Tasks to carry out
• A. According to the linear regression tutorial, which two parameters define the straight line that LinearRegression fits when p=1?
• B. In the linear regression tutorial, write out the passage starting at "LinearRegression fits a linear" and ending at "the linear approximation.", substituting "mean squared error" for "residual sum of squares".

━━ Text extract ━━

Here we will apply Scikit learn to create a Linear Regression model. Similar to other methods that use Estimator API of Scikit learn library, training and applying Linear Regression is a 5-Step process:

1. Select model (Linear Regression, in this case) and import it
2. Select model hyperparameters
3. Arrange data in feature matrix (or vector if just 1 feature) and Target array
4. Fit model to data
5. Apply model to inference and prediction problems

We will apply Linear Regression to better **understand 1) the relationship between GDP and Life Expectancy and 2) the relationship between Life expectancy and *happiness* in a specific year (2016)**.

First, we will load and vizualize the required data:

In [None]:
import numpy as np
import pandas as pd
import matplotlib.pyplot as plt

# Load data
df_happiness = pd.read_excel('happiness.xls', index_col=[0,1])

x = df_happiness.dropna().loc(axis=0)[:,2016][["Log GDP per capita","Healthy life expectancy at birth"]]

x.plot.scatter(x="Log GDP per capita", y="Healthy life expectancy at birth",c='black')
plt.show()

Below you have an example of ordinary least squares Linear Regression.

LinearRegression fits a linear model with coefficients $\vec{w} = (w_0, w_1,..., w_p)$ to minimize the residual sum of squares between the observed targets in the dataset, and the targets predicted by the linear approximation.

When $p=1$ (that is, a feature space with 1 dimension), LinearRegression fits a straight line to the data. Such line (as any other straight line) can be defined by two parameters: intercept ($w_0$) and slope ($w_1$).

In [None]:
# 5 Steps to use the Scikit-learn Estimator API:

# 1. Select model and import it
from sklearn.linear_model import LinearRegression

# 2. Select model hyperparameters
model = LinearRegression(fit_intercept=True) # select model hyperparameters

# 3. Arrange data in feature matrix (or vector if just 1 feature) and Target array
X = x["Log GDP per capita"].values
Y = x["Healthy life expectancy at birth"].values

# 4. Fit model to data
model.fit(X=X[:, np.newaxis], y=Y) # np.newaxis increases dimension of array by 1

# 5. Apply model (in this case, visualize the regression line)
xfit = np.linspace(min(X), max(X), num=2) # linspace returns matrix with evenly spaced numbers
yfit = model.predict(X=xfit[:, np.newaxis])

# Plot
plt.scatter(X, Y, c='black')
plt.plot(xfit, yfit, c='red');

### Exercise 1

What is the slope (or coefficient) and intercept (or bias) of the model created? What is the slope telling us about the relationship between GDP and life expectancy?

In [None]:
# Your code here

### Exercise 2

Write down an expression for the straight red line in the previous plot, using the values of the intercept and the slope that were just printed. To confirm your solution, do a line plot where you overlap the red plot in the figure below (red) with another plot with the straight line equation you derived.

*Expected output:*

Two lines (e.g., red and blue) perfectly overlaped. To ease visualization, increase the thickness of one of the lines. 

In [None]:
# Your code here

Linear regression can also be applied after expanding the feature space to include non-linear terms. This is convenient to capture non-linear relationships in data; notice that the number of coefficients will also increase.

━━━
━━ Dataset extract ━━

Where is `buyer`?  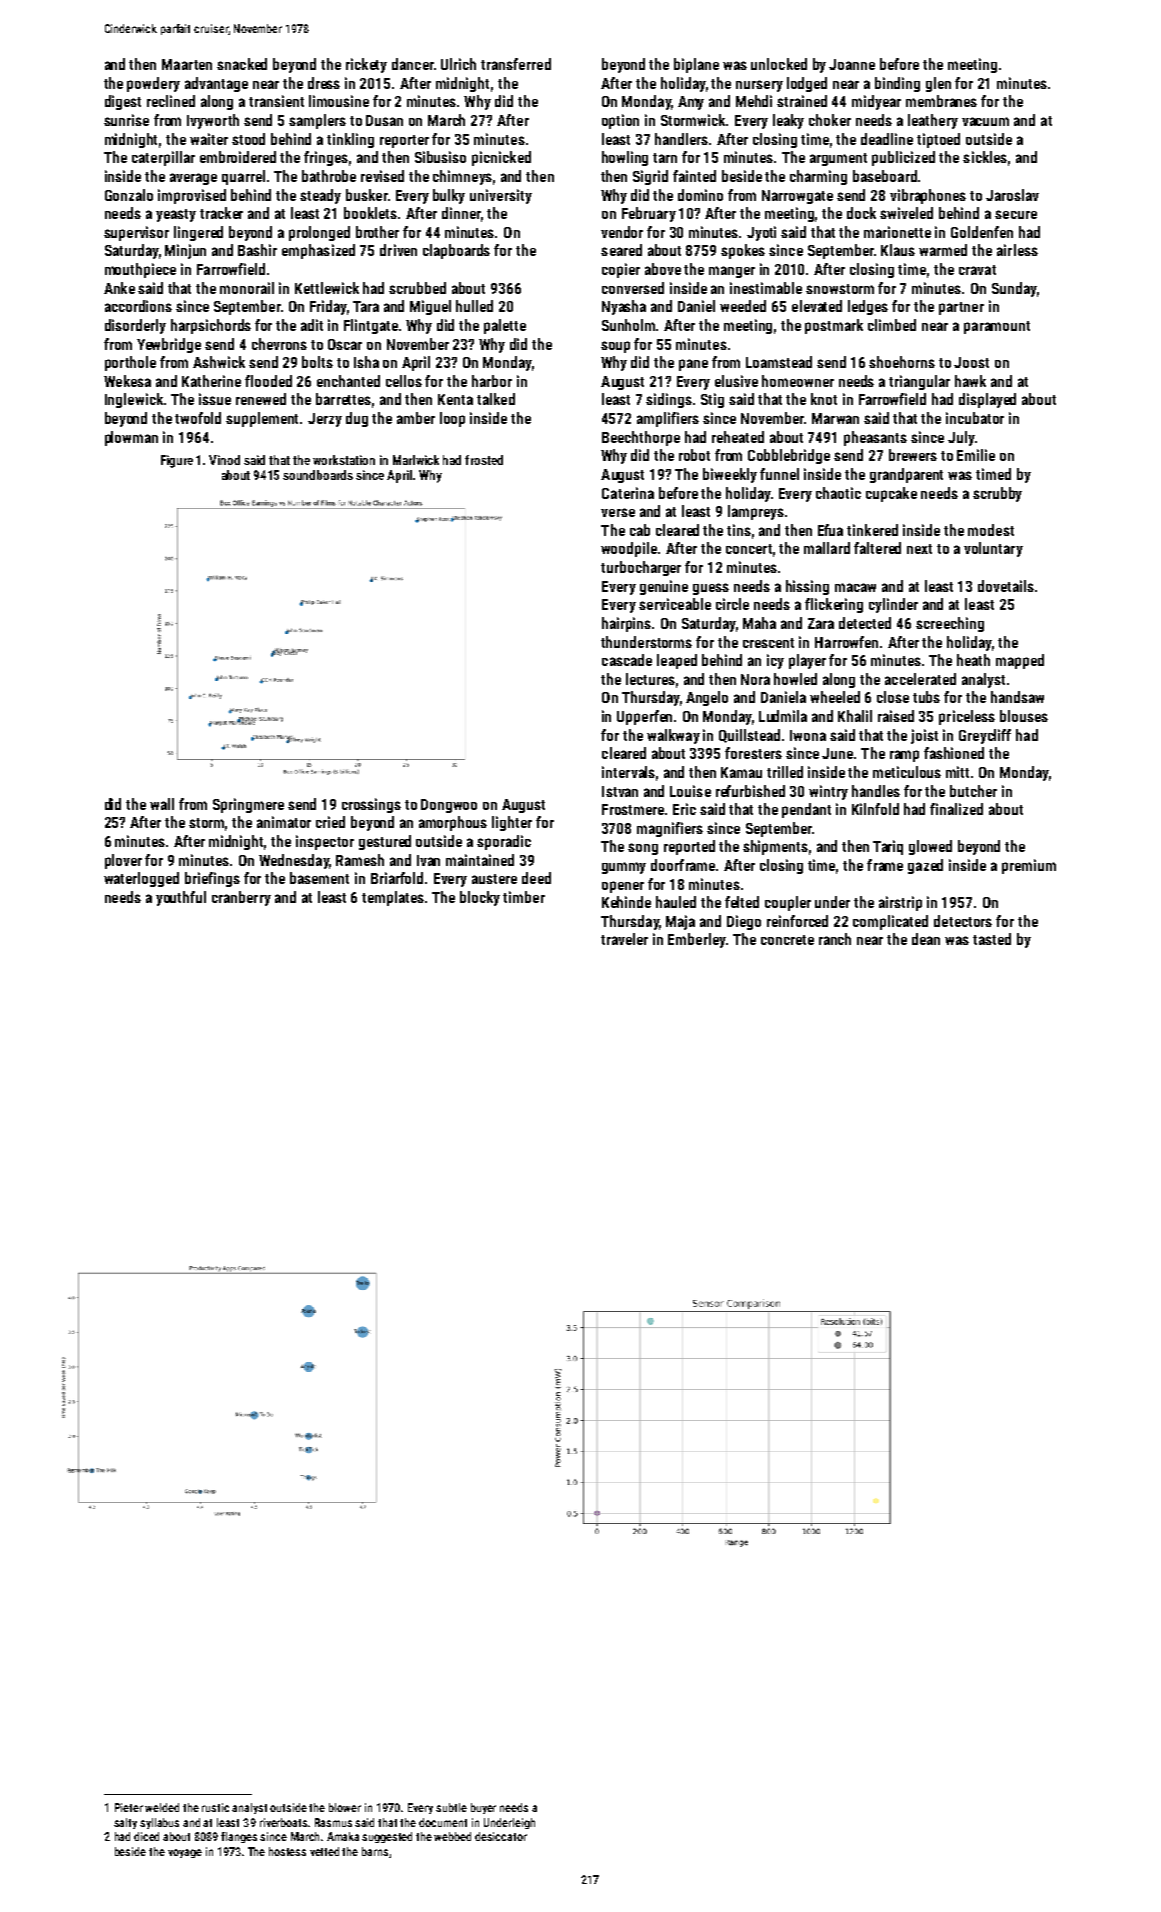
buyer is located at coordinates (483, 1808).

━━━

Worked answers
• A. The intercept (w_0) and the slope (w_1).

• B.
LinearRegression fits a linear model with coefficients $\vec{w} = (w_0, w_1,..., w_p)$ to minimize the mean squared error between the observed targets in the dataset, and the targets predicted by the linear approximation.